Filter the listing below, copying every line in which the word "screenshot" appears.

- _Material shown_
○ ○ ○ ○
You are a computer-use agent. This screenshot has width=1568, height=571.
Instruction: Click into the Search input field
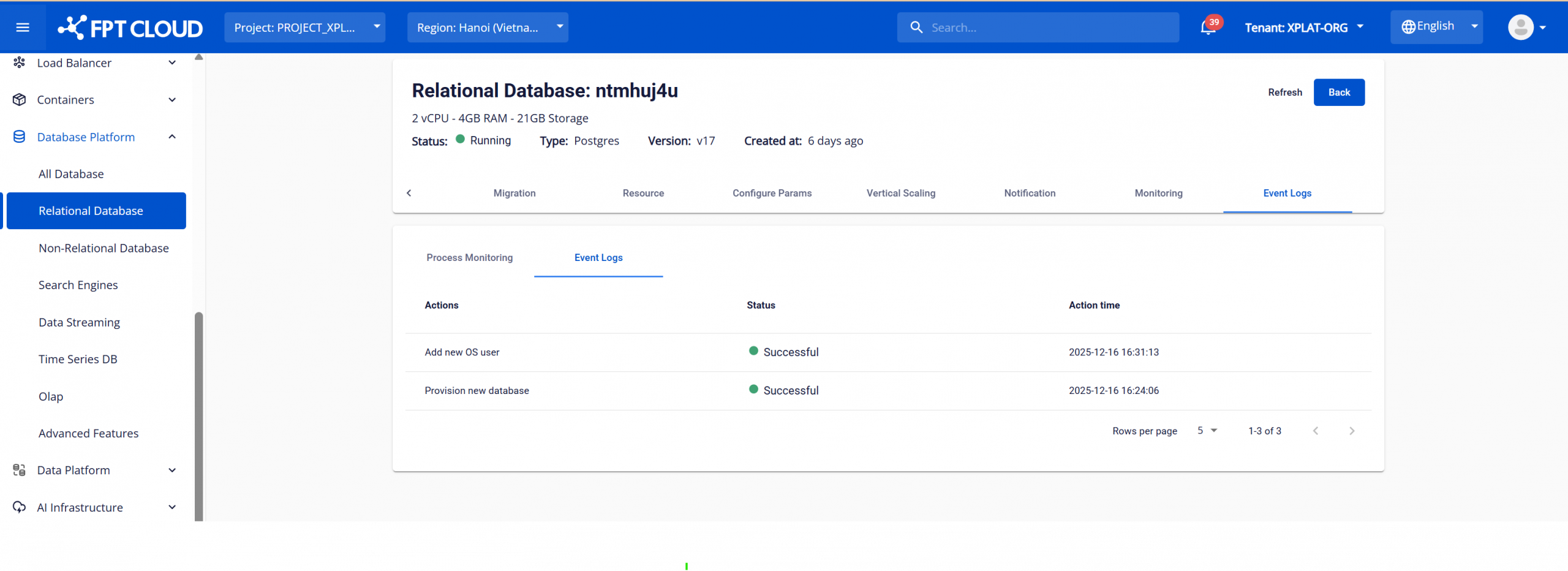click(1047, 28)
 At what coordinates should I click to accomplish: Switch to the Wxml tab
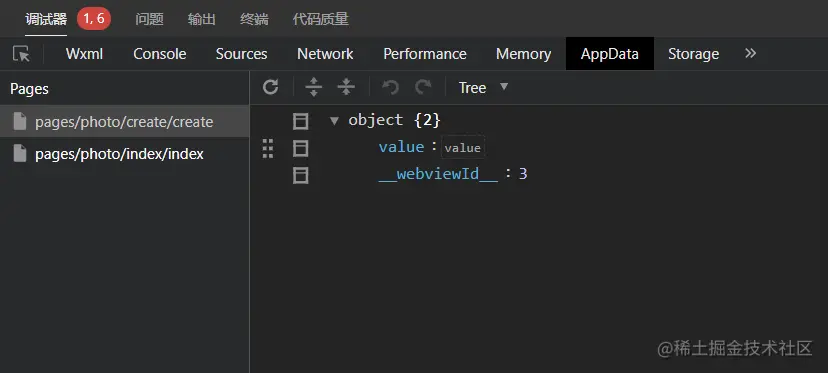point(84,54)
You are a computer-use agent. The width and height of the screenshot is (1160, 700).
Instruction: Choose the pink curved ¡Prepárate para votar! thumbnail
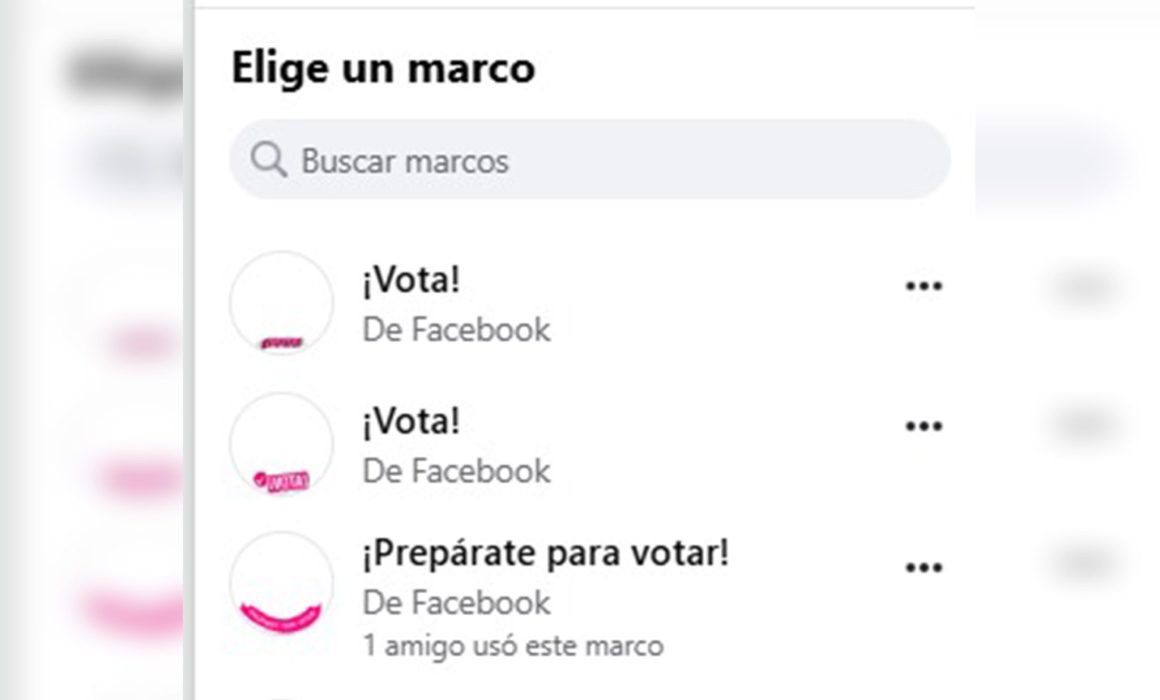pyautogui.click(x=281, y=584)
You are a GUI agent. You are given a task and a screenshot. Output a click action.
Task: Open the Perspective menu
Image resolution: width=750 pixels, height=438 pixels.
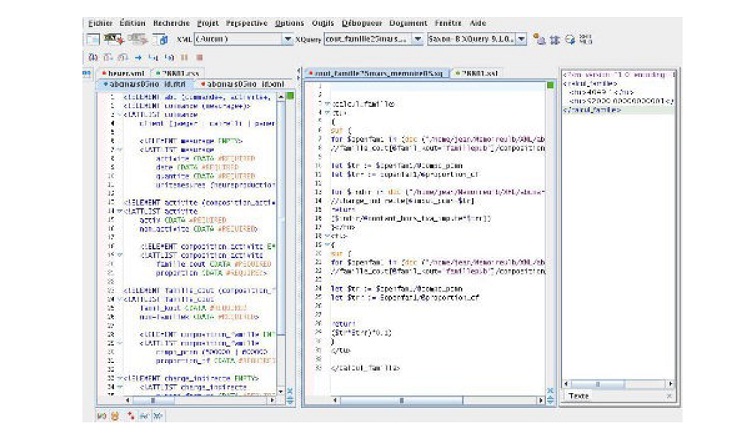(245, 21)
○ ○ ○ ○
- _Task output_
You are a computer-use agent. This screenshot has width=1568, height=571.
You are a computer-use agent. The width and height of the screenshot is (1160, 700).
You are a GUI agent. You are given a task and a screenshot. Output a click action.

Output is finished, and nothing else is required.